Калабриец оттянул пальцем кожу на щеке, отчего его черный лукавый глаз глянул насмешливо, и все его красивое лицо заискрилось грубоватым юмором.
— Скажи-ка мне, Джино, ведь твоему хозяину требуется иногда гондола между закатом и восходом солнца?
— Да, с некоторого времени он спит по ночам не больше совы. А с той поры, как снег растаял на Монте Феличе, и я ложусь не раньше, чем взойдет солнце над Лидо.
— А когда твой хозяин скроется в стенах дворца, ты спешишь на мост Риальто к ювелирам и мясникам рассказывать, как он проводил ночь?
— Если бы так, то эта ночь стала бы моей последней на службе у герцога святой Агаты. Гондольер и духовник — два самых близких советчика дворянина, дорогой Стефано, с той небольшой разницей, что последний узнает только то, что грешник пожелает открыть, а первый иногда знает и больше. Я бы мог найти себе более спокойное, если не сказать более честное, занятие, чем бегать и разбалтывать секреты своего господина.
— Вот и я, Джино, тоже не так глуп, чтобы позволить каждому маклеру заглядывать в мой фрахтовый договор.
— Э-э, нет, дружище, есть все-таки разница между нашими занятиями. Владельца фелукки, конечно, нельзя сравнивать с гондольером, пользующимся самым большим доверием неаполитанского герцога, который имеет право быть допущенным в Совет Трехсот.
— Та же разница, что между бурным морем и спокойным заливом. Ты бороздишь своим ленивым веслом воды канала, в то время как я в мистраль 6 лечу по проливу Пьомбино, мчусь вперед в любой шквал и пролетаю, едва касаясь вод, Адриатическое море во время сирокко, который так горяч, что можно варить на нем макароны, а море при нем кипит сильнее, чем водовороты у Сциллы…

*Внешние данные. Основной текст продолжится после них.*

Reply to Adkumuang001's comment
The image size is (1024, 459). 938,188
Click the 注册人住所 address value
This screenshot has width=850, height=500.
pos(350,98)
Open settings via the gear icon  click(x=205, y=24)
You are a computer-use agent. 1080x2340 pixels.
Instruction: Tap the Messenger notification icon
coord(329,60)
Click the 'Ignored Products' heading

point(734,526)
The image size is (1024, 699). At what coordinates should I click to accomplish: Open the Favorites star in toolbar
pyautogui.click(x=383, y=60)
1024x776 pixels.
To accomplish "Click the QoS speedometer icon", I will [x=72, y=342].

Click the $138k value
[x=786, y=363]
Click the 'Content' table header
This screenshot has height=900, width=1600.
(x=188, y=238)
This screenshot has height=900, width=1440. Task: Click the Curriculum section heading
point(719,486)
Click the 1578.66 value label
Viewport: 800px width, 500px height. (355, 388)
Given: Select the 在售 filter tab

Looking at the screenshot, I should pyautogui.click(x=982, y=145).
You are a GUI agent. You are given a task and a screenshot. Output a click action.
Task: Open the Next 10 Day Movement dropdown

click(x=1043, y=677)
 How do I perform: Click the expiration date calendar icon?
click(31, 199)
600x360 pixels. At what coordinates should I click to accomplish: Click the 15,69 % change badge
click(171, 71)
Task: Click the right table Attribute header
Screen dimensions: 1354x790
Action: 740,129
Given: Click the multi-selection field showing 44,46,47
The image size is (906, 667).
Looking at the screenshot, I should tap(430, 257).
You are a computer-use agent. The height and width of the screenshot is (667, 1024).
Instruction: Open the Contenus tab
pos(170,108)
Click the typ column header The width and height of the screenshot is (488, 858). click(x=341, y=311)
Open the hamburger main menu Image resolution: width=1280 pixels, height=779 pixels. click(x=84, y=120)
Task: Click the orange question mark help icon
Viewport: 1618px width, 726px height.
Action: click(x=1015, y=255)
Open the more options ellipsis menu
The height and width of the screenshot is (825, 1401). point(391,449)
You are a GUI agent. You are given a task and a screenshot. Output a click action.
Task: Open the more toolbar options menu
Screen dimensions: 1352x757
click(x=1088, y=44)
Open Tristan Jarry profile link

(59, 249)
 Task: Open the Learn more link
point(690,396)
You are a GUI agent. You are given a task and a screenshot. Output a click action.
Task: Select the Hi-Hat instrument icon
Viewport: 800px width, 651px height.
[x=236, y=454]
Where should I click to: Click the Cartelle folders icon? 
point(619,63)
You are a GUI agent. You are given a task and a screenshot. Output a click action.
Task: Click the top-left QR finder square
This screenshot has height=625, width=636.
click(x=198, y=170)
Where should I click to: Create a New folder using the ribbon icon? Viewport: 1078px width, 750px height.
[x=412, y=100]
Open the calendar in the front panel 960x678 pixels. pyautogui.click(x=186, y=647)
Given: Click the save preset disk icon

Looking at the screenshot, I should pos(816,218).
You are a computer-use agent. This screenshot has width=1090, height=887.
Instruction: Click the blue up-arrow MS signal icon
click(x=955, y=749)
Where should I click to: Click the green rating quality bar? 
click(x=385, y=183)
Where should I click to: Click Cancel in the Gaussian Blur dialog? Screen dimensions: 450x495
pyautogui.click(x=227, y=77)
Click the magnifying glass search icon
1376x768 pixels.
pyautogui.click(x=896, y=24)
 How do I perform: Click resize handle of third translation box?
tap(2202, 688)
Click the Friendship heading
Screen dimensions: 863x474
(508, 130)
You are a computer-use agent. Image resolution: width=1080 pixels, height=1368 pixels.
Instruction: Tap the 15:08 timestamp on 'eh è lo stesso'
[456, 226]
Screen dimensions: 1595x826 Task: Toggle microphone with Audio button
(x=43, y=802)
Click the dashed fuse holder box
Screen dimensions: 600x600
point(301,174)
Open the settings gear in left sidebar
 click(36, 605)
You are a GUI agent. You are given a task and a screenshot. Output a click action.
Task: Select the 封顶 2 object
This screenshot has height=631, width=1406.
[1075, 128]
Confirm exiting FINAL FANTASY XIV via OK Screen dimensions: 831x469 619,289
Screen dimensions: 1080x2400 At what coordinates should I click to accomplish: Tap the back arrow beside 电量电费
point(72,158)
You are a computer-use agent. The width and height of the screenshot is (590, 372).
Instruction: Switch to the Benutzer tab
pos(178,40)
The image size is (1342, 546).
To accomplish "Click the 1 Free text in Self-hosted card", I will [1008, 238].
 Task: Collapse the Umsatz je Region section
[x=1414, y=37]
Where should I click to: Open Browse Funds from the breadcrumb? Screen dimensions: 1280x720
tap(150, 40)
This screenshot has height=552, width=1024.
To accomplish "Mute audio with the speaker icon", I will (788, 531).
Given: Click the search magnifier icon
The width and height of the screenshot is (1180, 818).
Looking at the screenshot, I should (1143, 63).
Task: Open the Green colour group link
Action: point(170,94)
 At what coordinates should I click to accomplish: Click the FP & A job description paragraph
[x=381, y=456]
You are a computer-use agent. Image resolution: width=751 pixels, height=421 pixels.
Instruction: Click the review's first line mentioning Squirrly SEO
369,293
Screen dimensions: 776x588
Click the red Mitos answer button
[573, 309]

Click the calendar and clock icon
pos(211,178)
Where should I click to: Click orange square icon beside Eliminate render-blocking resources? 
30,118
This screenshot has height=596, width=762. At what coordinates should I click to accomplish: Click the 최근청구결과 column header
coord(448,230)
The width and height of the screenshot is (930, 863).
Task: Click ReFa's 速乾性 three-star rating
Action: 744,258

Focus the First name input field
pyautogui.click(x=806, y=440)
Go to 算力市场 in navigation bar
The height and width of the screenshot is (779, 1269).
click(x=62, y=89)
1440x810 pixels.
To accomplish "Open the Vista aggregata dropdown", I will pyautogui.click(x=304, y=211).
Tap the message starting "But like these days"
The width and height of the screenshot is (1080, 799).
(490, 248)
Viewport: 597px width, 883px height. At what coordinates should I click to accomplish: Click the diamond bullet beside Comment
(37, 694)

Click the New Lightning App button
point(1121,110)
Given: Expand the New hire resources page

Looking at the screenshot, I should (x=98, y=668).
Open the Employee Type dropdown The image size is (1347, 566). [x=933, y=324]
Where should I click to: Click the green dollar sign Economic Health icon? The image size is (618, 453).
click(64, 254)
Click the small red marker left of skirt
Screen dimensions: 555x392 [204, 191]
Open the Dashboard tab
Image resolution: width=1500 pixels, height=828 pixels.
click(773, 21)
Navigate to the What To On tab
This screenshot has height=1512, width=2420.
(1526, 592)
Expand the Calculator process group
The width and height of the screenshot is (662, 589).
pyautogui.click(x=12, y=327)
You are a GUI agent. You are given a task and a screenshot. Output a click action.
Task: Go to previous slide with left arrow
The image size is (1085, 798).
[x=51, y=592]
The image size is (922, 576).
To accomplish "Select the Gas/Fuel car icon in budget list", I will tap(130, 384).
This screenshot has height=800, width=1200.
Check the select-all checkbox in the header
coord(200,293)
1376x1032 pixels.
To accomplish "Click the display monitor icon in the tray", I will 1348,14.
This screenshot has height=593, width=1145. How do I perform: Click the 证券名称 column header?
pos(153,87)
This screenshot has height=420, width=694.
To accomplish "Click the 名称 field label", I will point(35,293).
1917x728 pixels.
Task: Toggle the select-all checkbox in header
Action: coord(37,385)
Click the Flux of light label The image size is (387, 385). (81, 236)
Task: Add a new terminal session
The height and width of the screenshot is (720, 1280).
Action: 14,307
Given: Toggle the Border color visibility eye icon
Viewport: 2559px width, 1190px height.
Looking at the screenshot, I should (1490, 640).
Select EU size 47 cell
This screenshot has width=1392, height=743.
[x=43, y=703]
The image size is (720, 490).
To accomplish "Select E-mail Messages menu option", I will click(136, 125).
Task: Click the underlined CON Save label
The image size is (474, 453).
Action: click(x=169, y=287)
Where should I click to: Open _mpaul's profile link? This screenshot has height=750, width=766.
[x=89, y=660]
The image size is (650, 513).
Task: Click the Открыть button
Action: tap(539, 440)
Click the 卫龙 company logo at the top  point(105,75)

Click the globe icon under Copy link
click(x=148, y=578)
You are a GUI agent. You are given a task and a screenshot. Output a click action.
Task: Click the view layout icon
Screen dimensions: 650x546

— Тс-с!.. — нетерпеливо прервал его гондольер; с юмором истинного итальянца он предавался удовольствию поспорить ради самого спора, не выказывая при этом своих подлинных чувств. — Сюда идет некто, кто может подумать, что без его помощи мы не сможем разрешить наш спор.
Калабриец замолчал и, отступив на шаг, с мрачным видом в упор разглядывал человека, который был причиной этой тревоги.
Незнакомец медленно проходил мимо. Ему, наверно, не было еще и тридцати, но серьезная сосредоточенность взгляда делала его гораздо старше. Щеки его были бледны, но бледность эта свидетельствовала скорее о душевных переживаниях, чем о телесных недугах. Его крепкое, мускулистое тело двигалось легко и свободно, но в каждом его движении чувствовалась большая сила. Походка была твердой и уверенной, держался он прямо и независимо, вся его внешность выражала мужественное самообладание, бросавшееся в глаза каждому, кто на него смотрел. Если судить по одежде, то он, видимо, принадлежал к низшему классу — на нем был камзол из простого вельвета, темная шапочка в стиле Монтеро, какие носили тогда в южных странах Европы, и все остальное платье в этом же роде. Лицо его было скорее печально, чем мрачно, но удивительно спокойно, как и все его движения. Однако черты лица выражали смелость и благородство, подчеркивая силу и мужественность, столь характерные для лучших образцов итальянской красоты. И особенно выделялись на этом необычном лице глаза, словно озарявшие его, — глаза, полные ума и страсти.